Deputy head of the Russian delegation at PACE said there's a chance to solve the situation and achieve the return of powers in PACE at the assembly’s session
Russian PACE delegation members Leonid Slutsky and Sergey Naryshkin Anna Isakova/ Russian State Duma press service/TASS
Russian PACE delegation members Leonid Slutsky and Sergey Naryshkin
© Anna Isakova/ Russian State Duma press service/TASS

STRASBOURG, January 28. /TASS/. The Monitoring Committee of the Parliamentary Assembly of the Council of Europe (PACE) has supported an amendment on stripping the Russian Federation’s delegation of the right of vote and its exclusion from the PACE governing bodies in 2015, deputy head of the Russian delegation Leonid Slutsky said Wednesday.

"This amendment was passed by only one vote. The rapporteur on Russia’s credentials, Stefan Shennah, recognized it as destructive and destroying the entire architecture of the resolution," Slutsky, who is the Committee’s member from Russia, said.

He said Russia’s delegation still has a chance to solve the situation and achieve the return of powers in PACE at the assembly’s session.

At the same time, the Russian lawmaker again confirmed Russia’s position that should PACE deprive Russia of the right to vote, the Russian delegation will leave Strasbourg and freeze all its relations with the Assembly by the end of 2015.

Russia’s dialogue with PACE was suspended in April last year when the assembly stripped it of voting rights until January 2015 following Crimea’s reunification with Russia, suspending its right to be represented in the assembly’s leading bodies and to participate in election observation missions.

Russian parliamentary delegates than left the session before its official completion as a gesture of protest and refused to take part in future PACE activities, ignoring the assembly's summer and autumn sessions. At the current session, opened on January 26, the powers of all delegations are to be formally re-affirmed.

The rights of the Russian delegation were called in question at the initiative of British MP Robert Walter, who argued that the sanctions imposed in April should be continued. He was supported by a group of more than 30 PACE members, who rose from their seats. Under the rules a motion to dispute the powers of a delegation to PACE requires support from at least 30 delegates representing at least five countries and two political groups at the assembly.

After that the Russian delegation’s powers were handed over to the PACE monitoring committee for drafting a report.

####################

- [Exercise] For each statement below, say yes or no as to whether it agrees with the news item on Russia's PACE delegation, and quote the words from the item that settle it. 1. The Monitoring Committee passed the amendment by a single vote. 2. Fewer than 30 PACE members supported Robert Walter's challenge. 3. The current session opened on January 28.

- [Data]
####################

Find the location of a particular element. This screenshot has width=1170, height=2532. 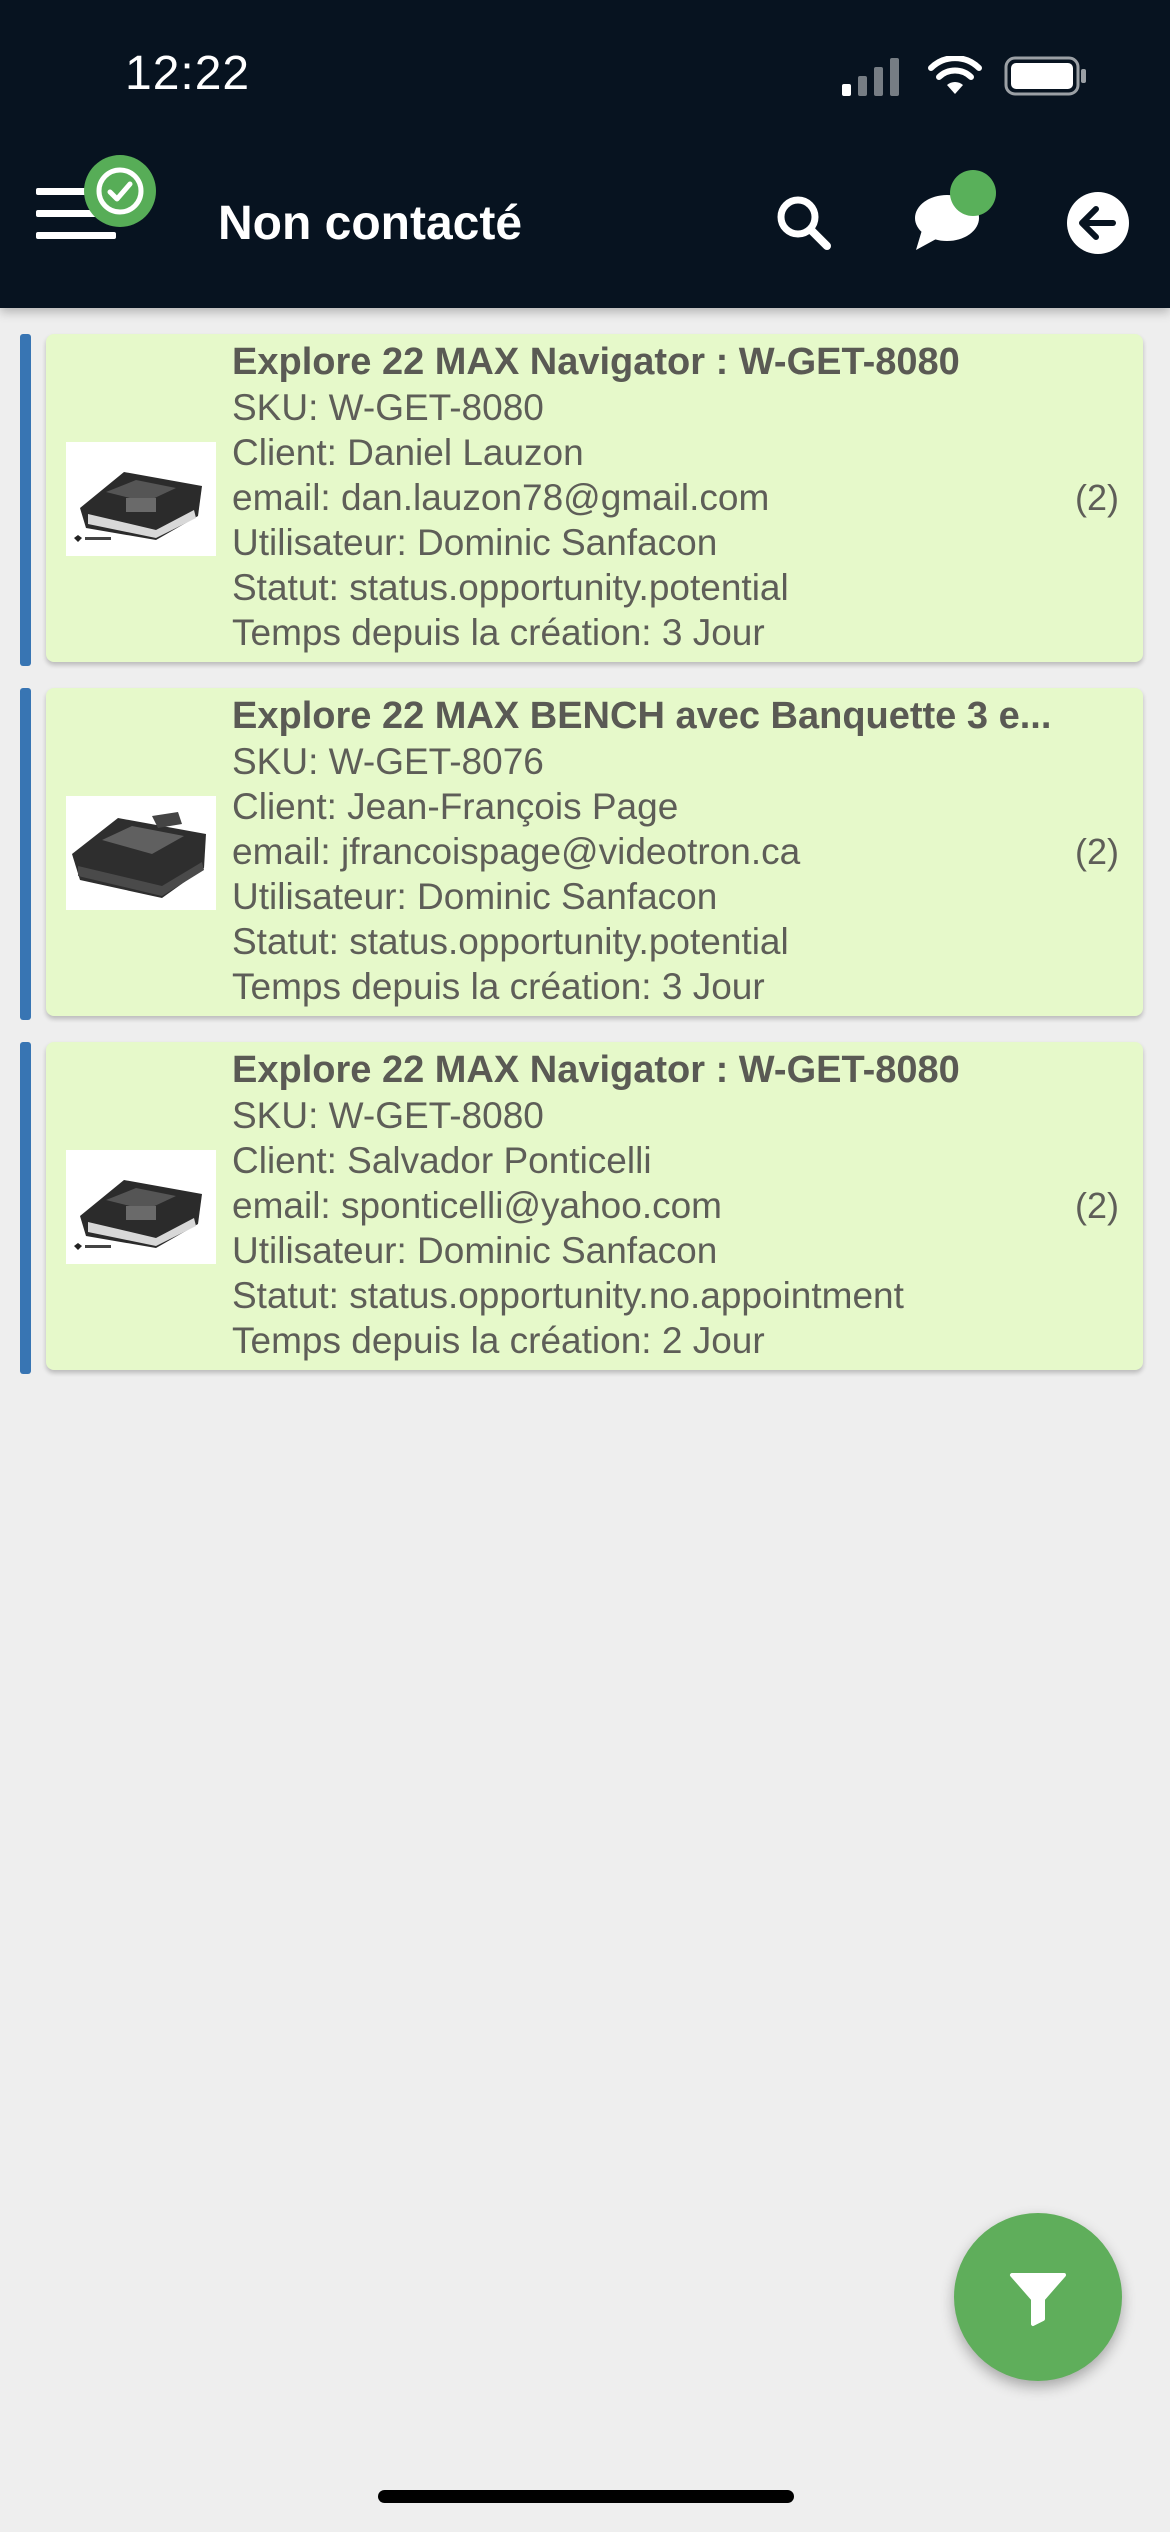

####################

- [Solution below]
1. Yes: "This amendment was passed by only one vote."
2. No: "He was supported by a group of more than 30 PACE members, who rose from their seats."
3. No: "At the current session, opened on January 26"